La couleur locale disparaît en tout pays. Voici que la navaja est proscrite en Espagne. La fabrication en est interdite ; le port en est défendu. On a fouillé en pleine rue les individus et, rien qu'à Madrid en deux jours, on a confisqué trois mille navajas. (long poignard espagnol à lame courte et acérée)

Seulement on n'a pas osé fouiller les femmes. Il est bien connu par les récits des voyageurs, par les romans et les romances, que toute Espagnole pur sang passe dans sa jarretière un poignard à l'usage des insolents ou des perfides. On a désarmé les hommes on n'a pas désarmé les femmes ; la partie n'est plus égale ; le sexe fort risque d'être demain le sexe faible ; il jonchera de ses cadavres à l'Estramadoure et les Castiles.

Un sénateur, l'honorable comte de Penia-Ramiro s'est ému d'une telle situation ; du haut de la tribune il a sommé le gouvernement de procéder à la visite et au désarmement des jarretières.

« Rends ta navaja ! » dit l'agent de police à l'ardente senora qui répond : « Viens la prendre ! » Et c'est ainsi qu'on entretient la curiosité des touristes anglais. En réalité les Espagnoles portent depuis longtemps des jarretelles.

 

O O O O

 

La publicité donnée dans la presse aux crimes, aux criminels, à tous les détails de l’œuvre policière et de l'instruction judiciaire, offrait quelques inconvénients, surtout parce qu’elle était arrivée à l'excès. Mais il ne faudrait pas tomber de cet excès dans l'excès contraire.

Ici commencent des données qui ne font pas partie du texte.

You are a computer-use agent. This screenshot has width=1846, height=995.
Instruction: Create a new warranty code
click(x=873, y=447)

On a prétendu que les malfaiteurs s'exposaient aux pires châtiments pour le plaisir de voir leur portrait et leur biographie dans les journaux ; on a obtenu du Garde des Sceaux une circulaire interdisant aux parquets, aux juges d'instruction et aux officiers de police toute communication au bénéfice des reporters. Il ne faudrait pas oublier que cette catégorie de journalistes à la passion de son métier, qu'elle comprend une foule d'hommes intelligents et avisés, qu'elle a fourni très souvent à la justice un concours précieux.

Un des chefs de la police disait récemment : « Nous ne prenons jamais les malfaiteurs, ils se font prendre » Il serait plus exact de dire : « La plupart des malfaiteurs se font prendre par leur propre sottise ; quand la police en a pris, c'est grâce aux renseignements donnés par la presse, et à la sagacité des Sherlock Holmes du reportage. « On a tort de repousser ces utiles collaborateurs »

 

O O O O

 

Parmi les procès qui assaillent en ce moment les journaux, en voici un dont les gens sensés attendent de leurs effets ; une actrice de boulevard intense une action contre un reporter, à cause d'anecdotes indiscrètes.

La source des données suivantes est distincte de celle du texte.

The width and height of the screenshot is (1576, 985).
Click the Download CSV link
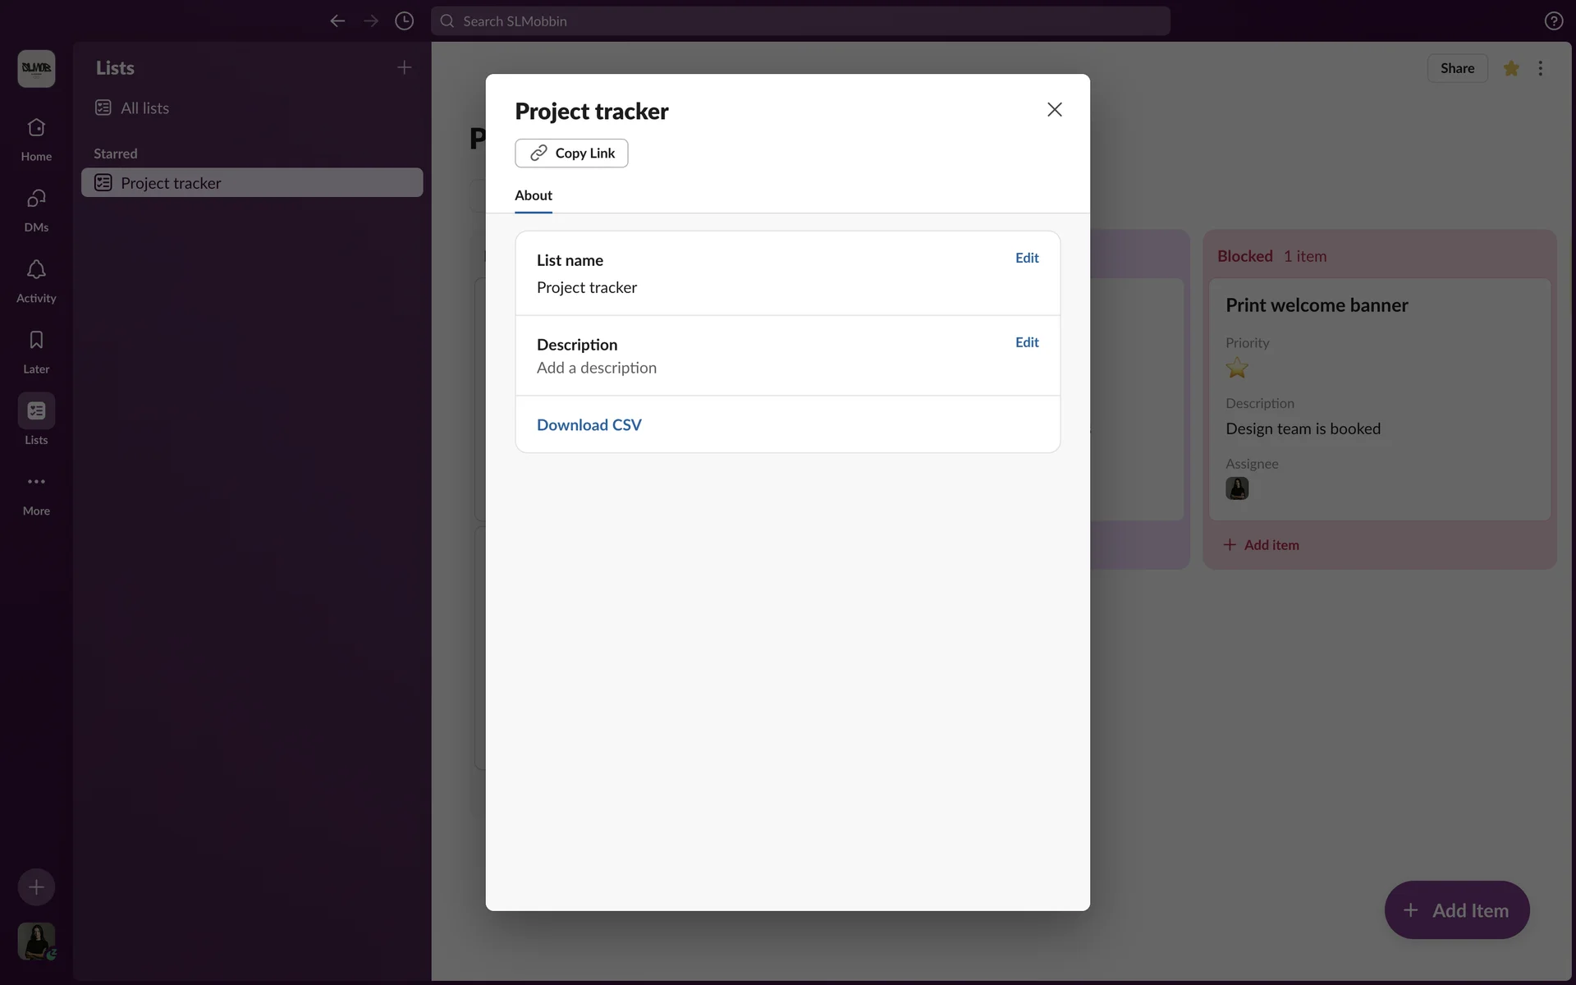[589, 425]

Jusqu'ici les critiques, chroniqueurs, courriéristes de théâtre étaient en butte aux sollicitations des artistes ; quand on ne cédaient pas de bon gré sertions payantes suppléaient à leur silence. Les gazettes étaient encombrées, avant et pendant la représentation d'une pièce à succès, de la biographie de tous les interprètes.

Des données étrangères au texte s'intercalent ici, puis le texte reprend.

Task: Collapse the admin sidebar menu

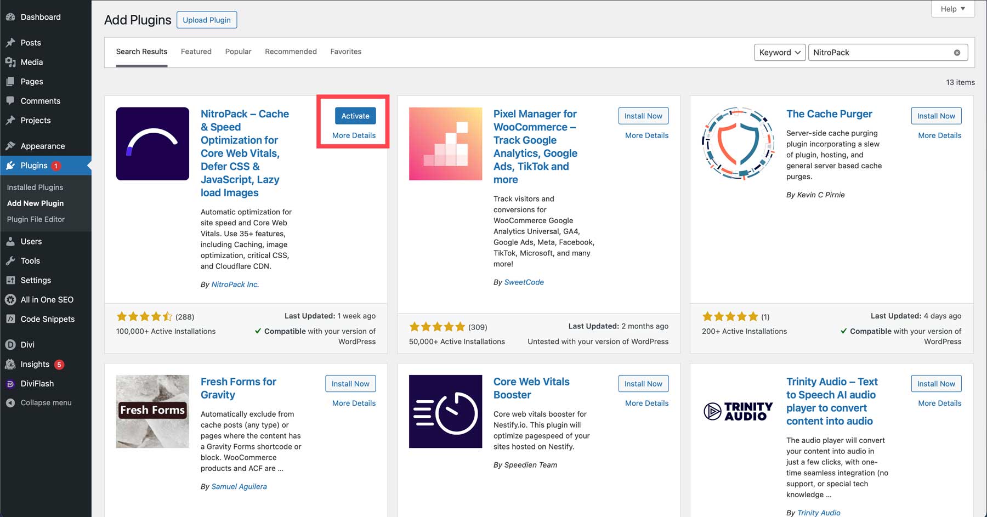Action: point(11,402)
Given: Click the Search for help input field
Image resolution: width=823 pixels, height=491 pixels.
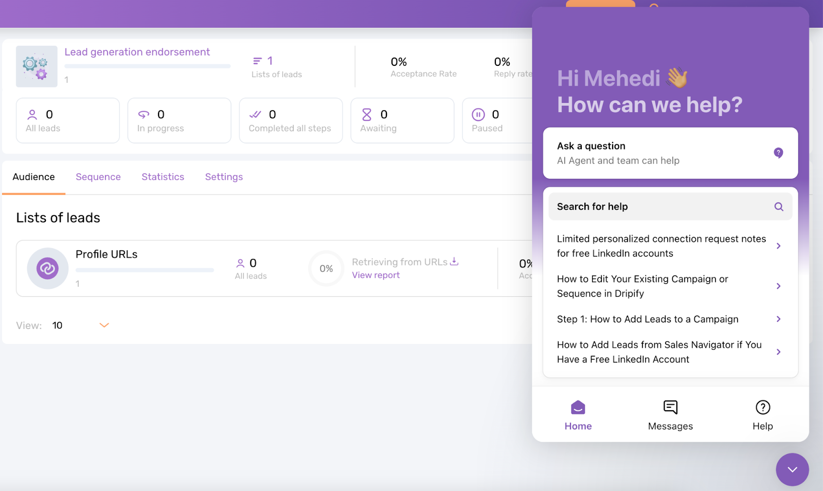Looking at the screenshot, I should (664, 206).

Jamais dans la presse parisienne on ne se permet de critiquer un acteur, encore moins une actrice ; la sévérité extrême consiste à imprimer leur nom sans une phrase enthousiaste, sans une épithète admirative. En revanche on nous entretient de leurs origines, de leurs talents toujours variés, de leurs aventures toujours romanesques, de leur passion pour la chasse ou pour le jeu pour les canaris ou pour les chats ; on nous présente leur femme de chambre et leur secrétaire.

Après le procès qu'on annonce, les journaux et leurs rédacteurs auront enfin un bon prétexte pour résister à cette envahissante réclame.

 

O O O O

 

La croix de la Légion d'Honneur à M. Caruso chanteur italien ; la croix de la Légion d'Honneur à M. Chaliapine chanteur russe ; ça va bien. Mais les chanteurs français murmurent et la grande tragédienne française fait la grimace.

Qu'est-ce qu'on récompense par la décoration ? Sans doute un service rendu au pays. Nos artistes prétendent qu'ils rendent plus de service à la France en faisant connaître notre langue et nos œuvres à l'étranger que les artistes étrangers en important ici les œuvres de leurs compatriotes. Leur raisonnement semble assez juste. Puisse la promotion prochaine leur offrir d'abondantes consolations.

Les artistes sont de grands enfants ; ils attachent encore une valeur aux « hochets de la vanité » et l'habitude de porter des travestissements multicolores sur la scène leur fait désirer ds rubans même dans la vie privée.